Exercise tasks:
1 – Answer these questions from the business culture text, one answer per line, marked like the questions.
(a) What does business culture attract and retain?
(b) In what three forms does culture contamination reveal itself?
(c) What can be installed on computers but not on a business culture?
2 – For each statement, say yes or no according to the business culture text, and quote the words that decide it.
(a) Business culture carries a company through tough times.
(b) External attacks on a culture are worse than attacks from within.
(c) The weather is named as a possible source of contamination.
3 – Extend the business culture text, starting after its last sentence.

╭─ Source document

Your business culture is…
- A truly dynamic entity that embodies the heart and soul of your company.
- The energy source that not only powers your business, but links all behaviors and thinking to a common purpose.
- What attracts and retains the best employees.
- That which rallies the collective energy of the business to achieve breakthrough goals and drive growth.
- What carries the business through inevitable tough times.
- What touches customers in that special way that keeps them coming back for more.
- What communicates the who, what, and why of your business to every employee and the world around it.
Just as computers are vulnerable to virus attacks, so too are business cultures. Culture contamination can be devastating to a business. Consider it a poison that can seep in at any time from any direction – internally or externally. Contamination reveals itself in the form of negative behavior, meaningless drama, and decreased productivity. However, unlike computers in which you can install firewalls and virus protection, your business culture is always exposed. Always. Economic challenges, fierce competition, headhunters preying on your best talent, and even the weather can seed contamination into your culture. But those external attacks on your culture are nothing compared to attacks that destroy from within.

╰─
╭─ Provided records

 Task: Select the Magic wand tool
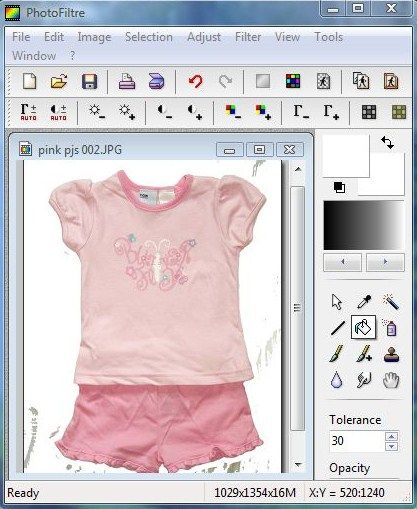(391, 302)
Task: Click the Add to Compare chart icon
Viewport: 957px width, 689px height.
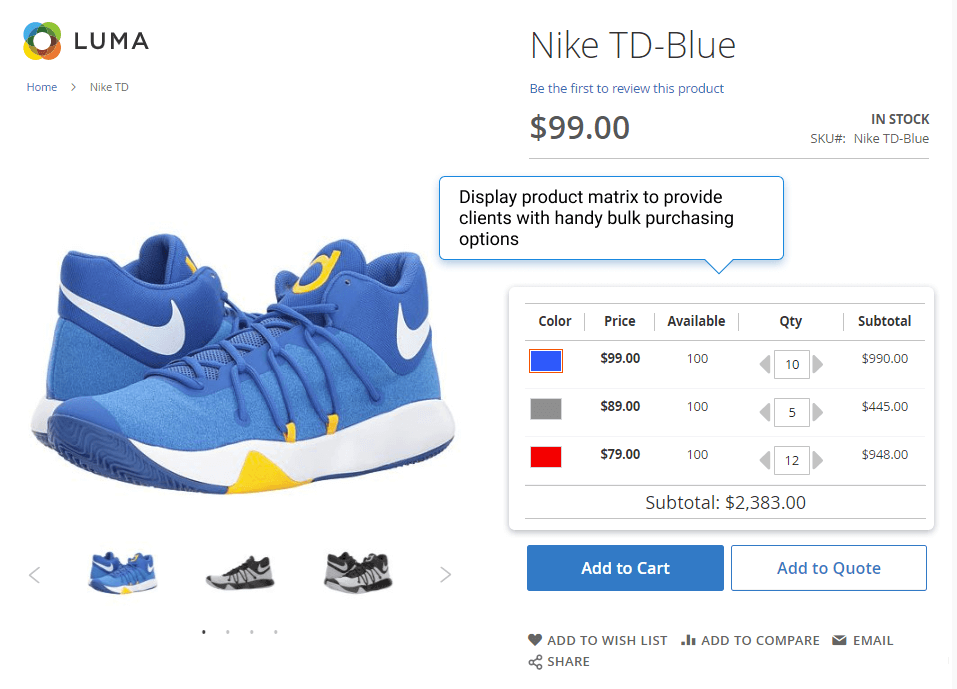Action: click(x=688, y=640)
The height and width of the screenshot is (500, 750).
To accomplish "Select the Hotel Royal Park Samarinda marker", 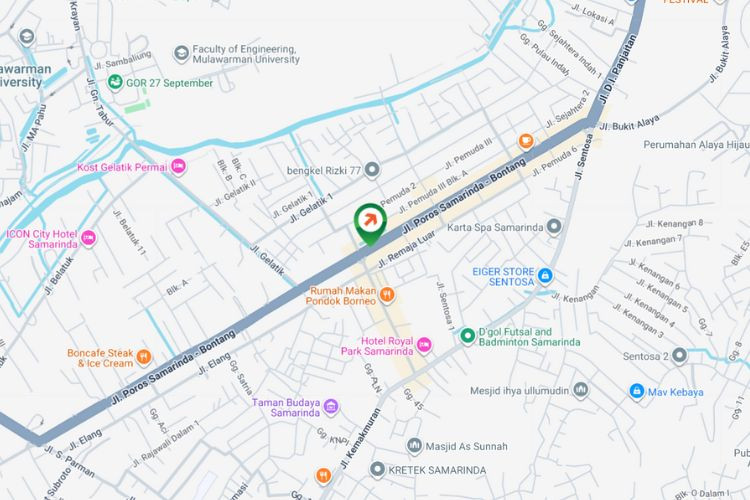I will [423, 345].
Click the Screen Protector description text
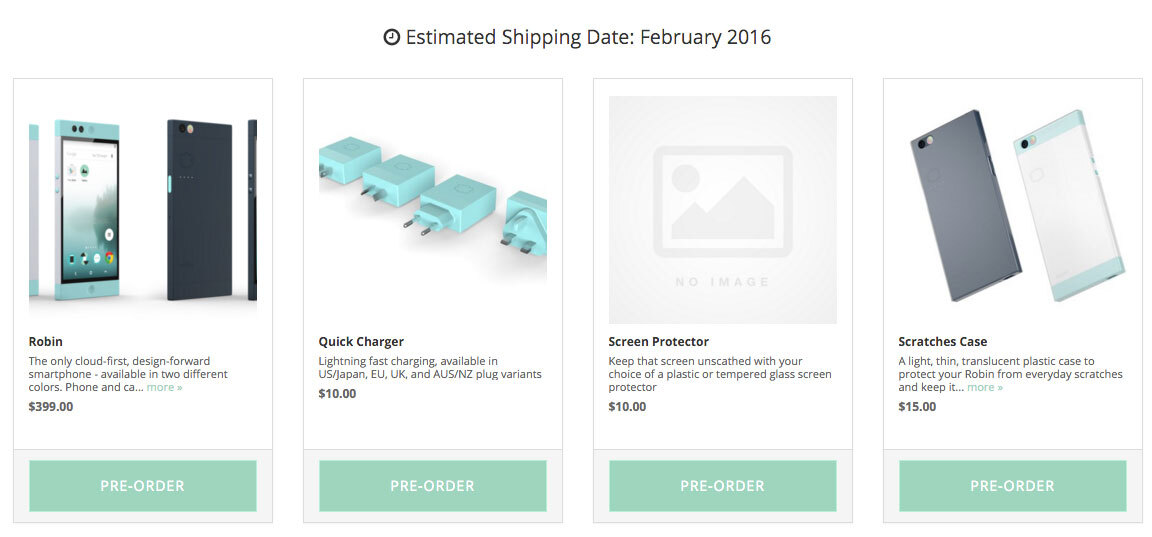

╰─

Answers to this exercise:
1 –
(a) The best employees.
(b) Negative behavior, meaningless drama, and decreased productivity.
(c) Firewalls and virus protection.

2 –
(a) Yes: "What carries the business through inevitable tough times."
(b) No: "But those external attacks on your culture are nothing compared to attacks that destroy from within."
(c) Yes: "and even the weather can seed contamination into your culture."

3 –
Protecting your business culture is hard work and must always be done with integrity. I am by no means suggesting that leaders walk around with pink slips at the ready. I’m simply suggesting that leaders keep the lines of communication open at all levels and invest both time and energy to protect and maintain their business cultures. Great leaders aren’t great because they’re innovative, understand numbers, or have good communication skills. They’re great because they design, build, and fiercely protect the cultures they are empowered to lead. They identify, coach, and, when necessary, cut loose the anchors creating drag and impeding forward progress before their behaviors contaminate the culture. That is the work of leadership. Failure to do so, no matter how difficult, is a compromise.